Muhâcir Hâfız Ahmed (1880 - 1946)
Barla eşrâfındandır. Hazret-i Üstad’ı, Barla’yı ilk teşriflerinde bir hafta kadar evinde misâfir etti ve sekiz sene bilfiil âilesiyle beraber Üstad’a hizmet etti. Hazret-i Üstad’ın medresesinin bitişiğindeki Yokuşbaşı Mescidi’nin imamı idi. Bediüzzaman Hazretleri onu ve onun gibi sadakatle hizmetinde bulunan Sıddık Süleyman ve Mustafa Çavuş’u bir mektubunda şu ifadelerle tahsin edip övmüştür:
“Bu köy namına Cenab-ı Hak onu ve Mustafa Çavuş’u ve Muhacir Hâfız Ahmed’i ve Abdullah Çavuş’u bana ihsan etti. Ben de Cenab-ı Hakk’a şükrediyorum. Bunlar bana yüzer dost kadar kıymetdâr göründüler, vatanımı bana unutturdular. Gurbet ve misafirlik elemini bana çektirmediler. Bunların yüzünden ben, bu köyün hayatta ve vefat edenleriyle alâkadar olup; onlara her zaman dua ediyorum.” [1]
Muhacir Hâfız Ahmed 1946’da vefât etmiştir.
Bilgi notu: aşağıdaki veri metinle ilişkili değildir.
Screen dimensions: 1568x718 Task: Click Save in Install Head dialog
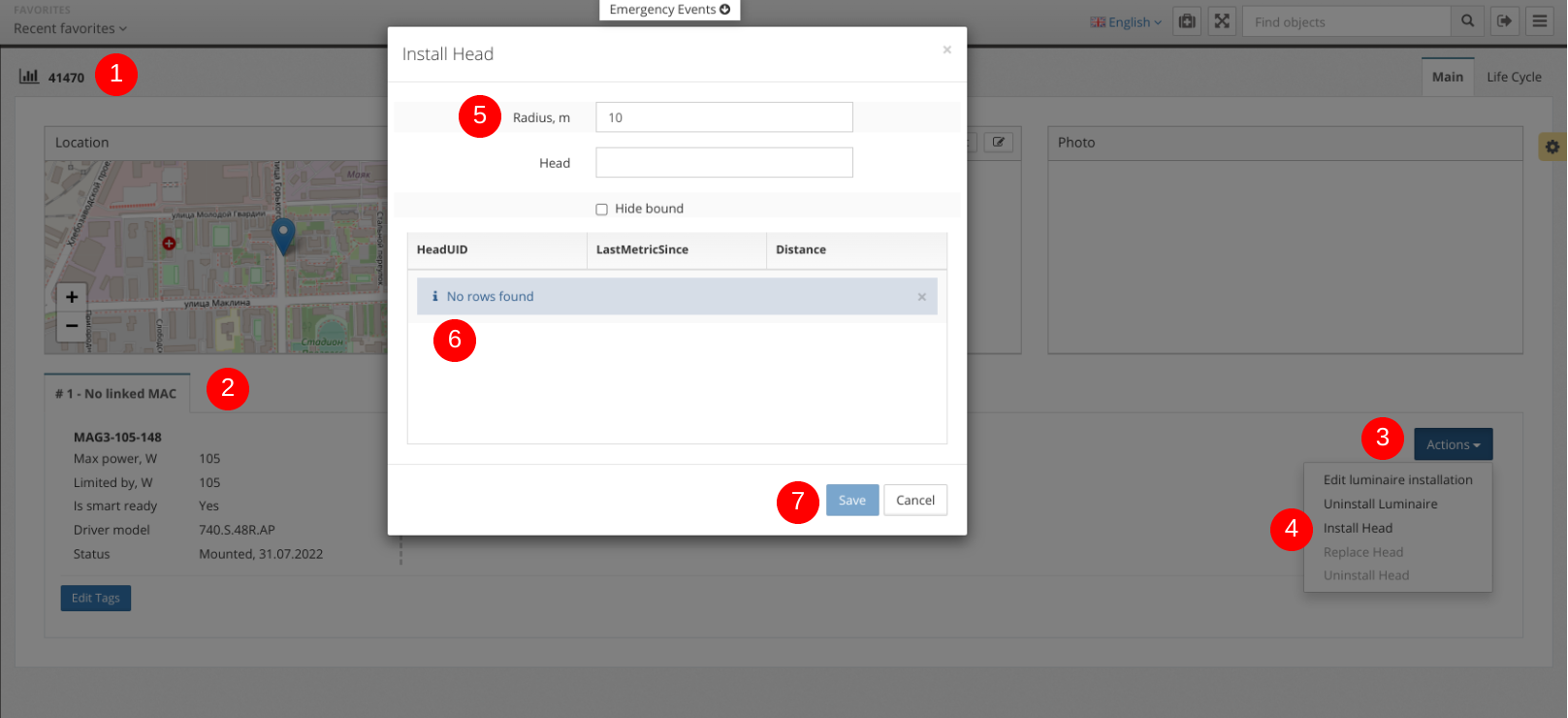pos(851,501)
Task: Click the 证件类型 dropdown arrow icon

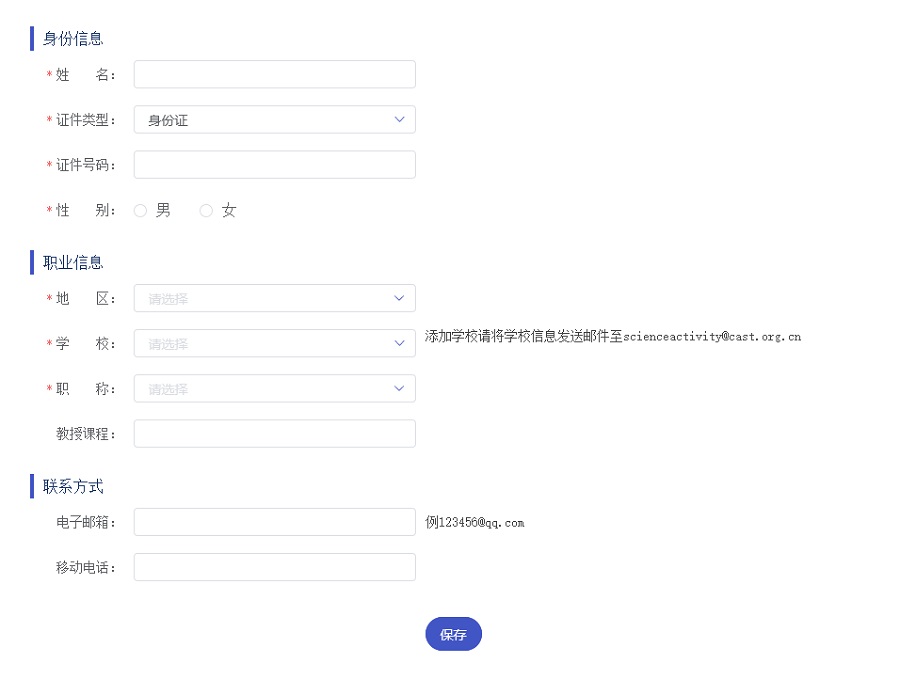Action: [399, 120]
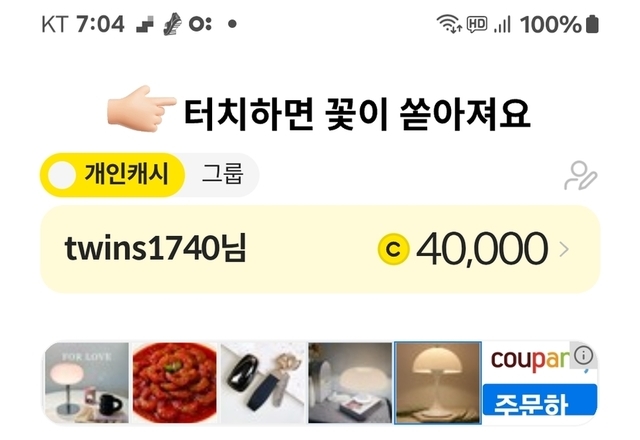Open the Coupang logo link

tap(531, 360)
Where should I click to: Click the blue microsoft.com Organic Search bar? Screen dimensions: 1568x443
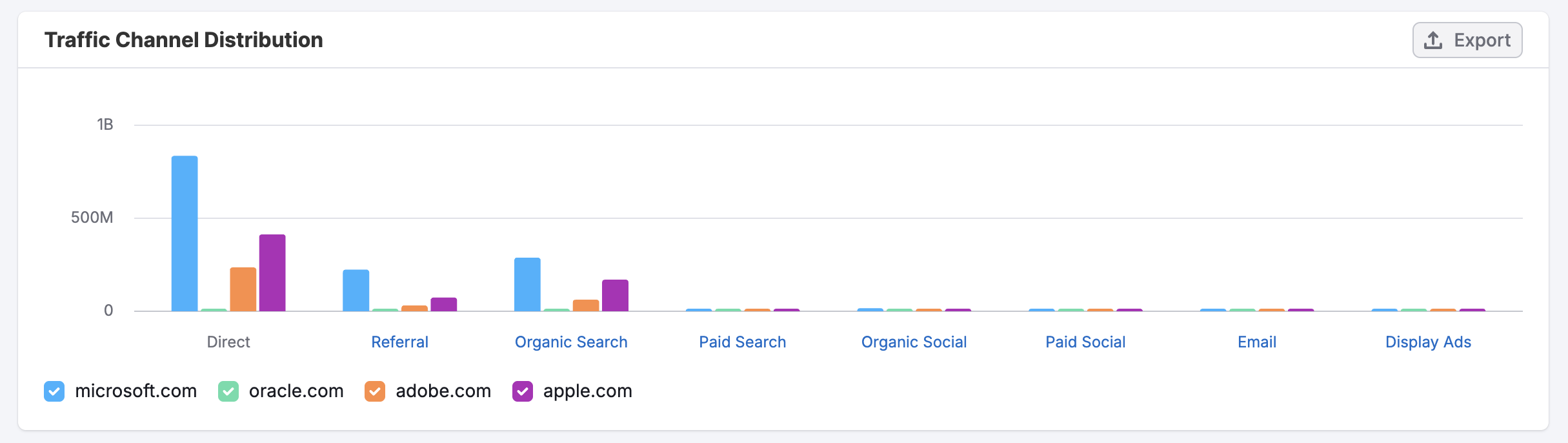[527, 285]
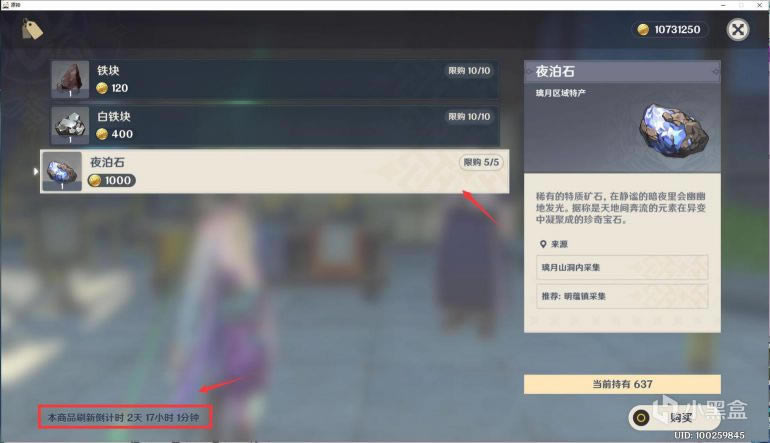Viewport: 770px width, 443px height.
Task: Select the 白铁块 item row
Action: [x=274, y=125]
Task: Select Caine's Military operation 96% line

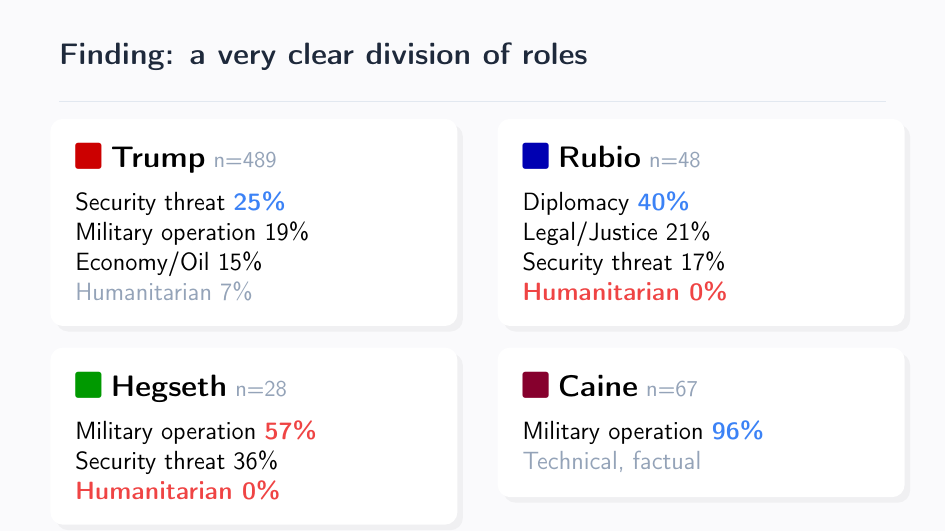Action: tap(643, 431)
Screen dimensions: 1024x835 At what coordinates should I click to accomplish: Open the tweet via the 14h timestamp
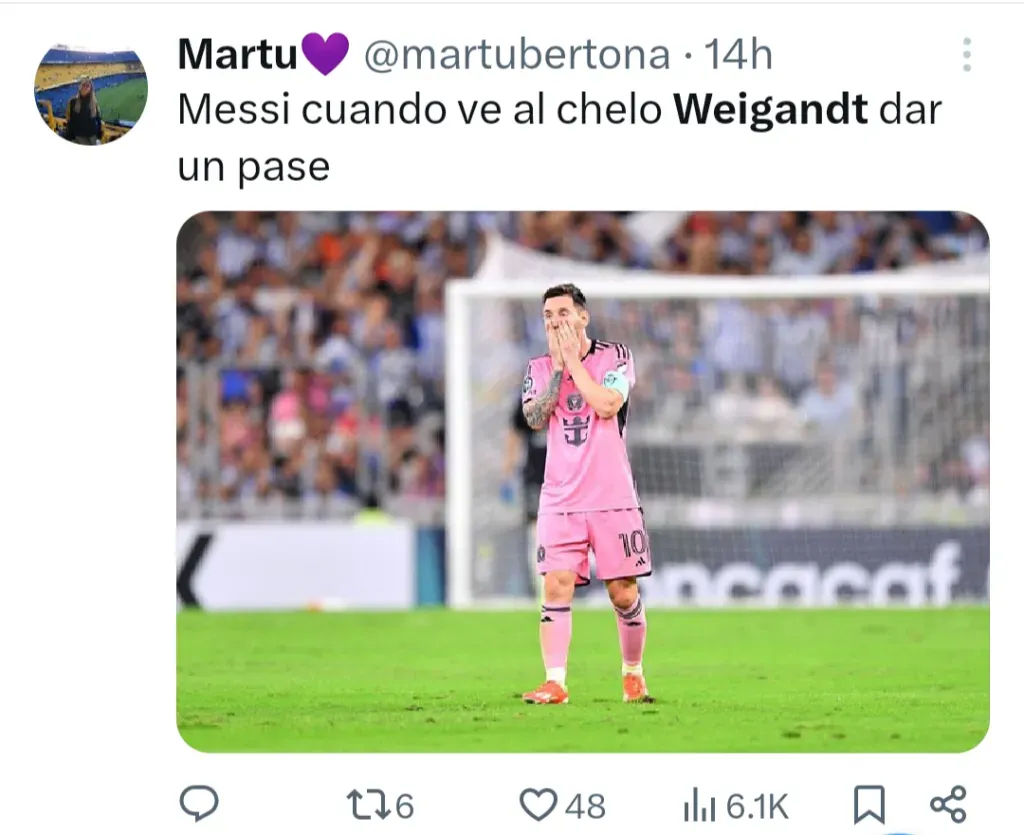pos(739,54)
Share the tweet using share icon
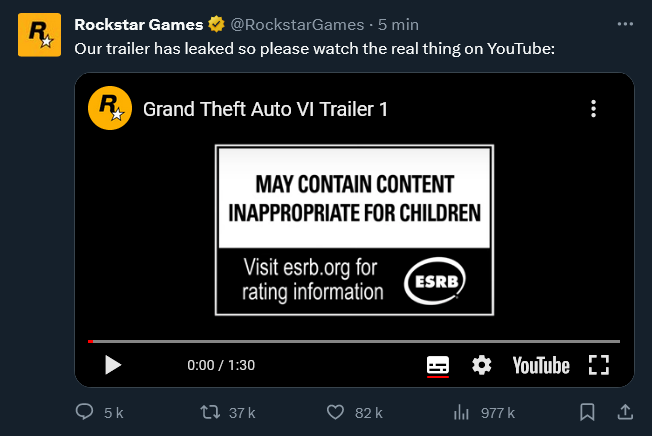The width and height of the screenshot is (652, 436). click(624, 412)
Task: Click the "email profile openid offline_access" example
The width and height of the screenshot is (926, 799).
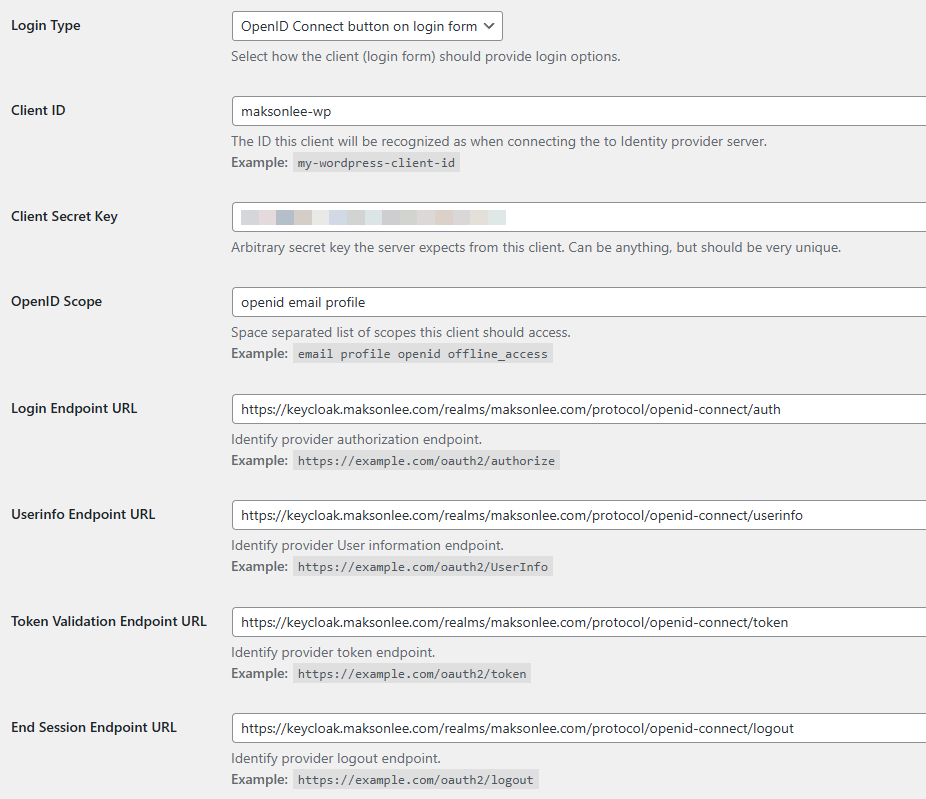Action: (x=422, y=354)
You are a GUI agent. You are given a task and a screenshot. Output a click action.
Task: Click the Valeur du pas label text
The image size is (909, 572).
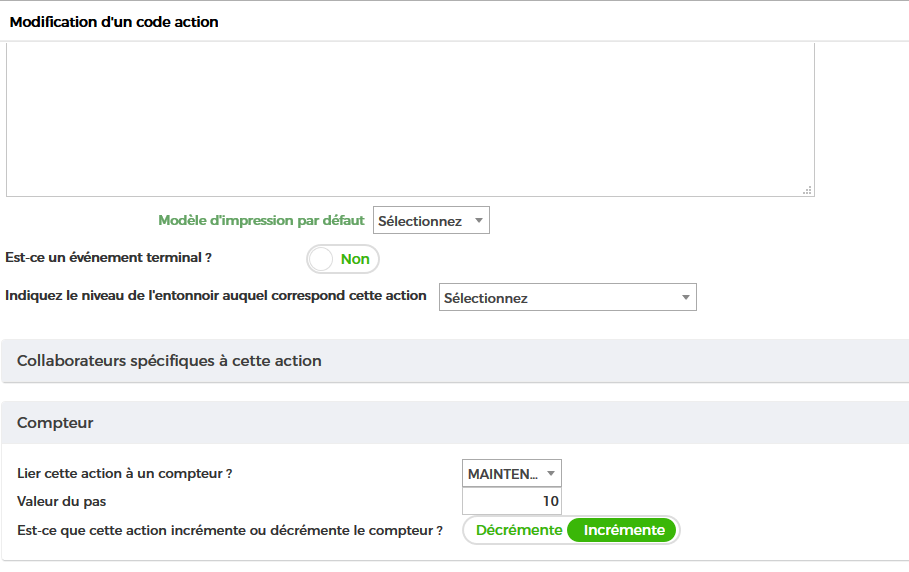click(61, 502)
Vefât haberini Şamlı Hâfız Tevfik’den alan Hazret-i Üstad ona şöyle dua etti: “Binler rahmet onun ruhuna insin. Âmîn! Kabri de hanesi gibi Kur’ân ve Nur’un bir menzili olsun. Âmîn! Şüphem kalmadı ki; bu zahir sadakat kerâmeti, Nurcuların imanla kabre gireceklerini ispat ediyor ve hüsn-ü hâtimeye mazhardırlar. Benim tarafımdan onun akrabasını tâziye ediniz ve ben bütün dualarımda onu hissedar ediyorum diye tebliğ ediniz.”[2]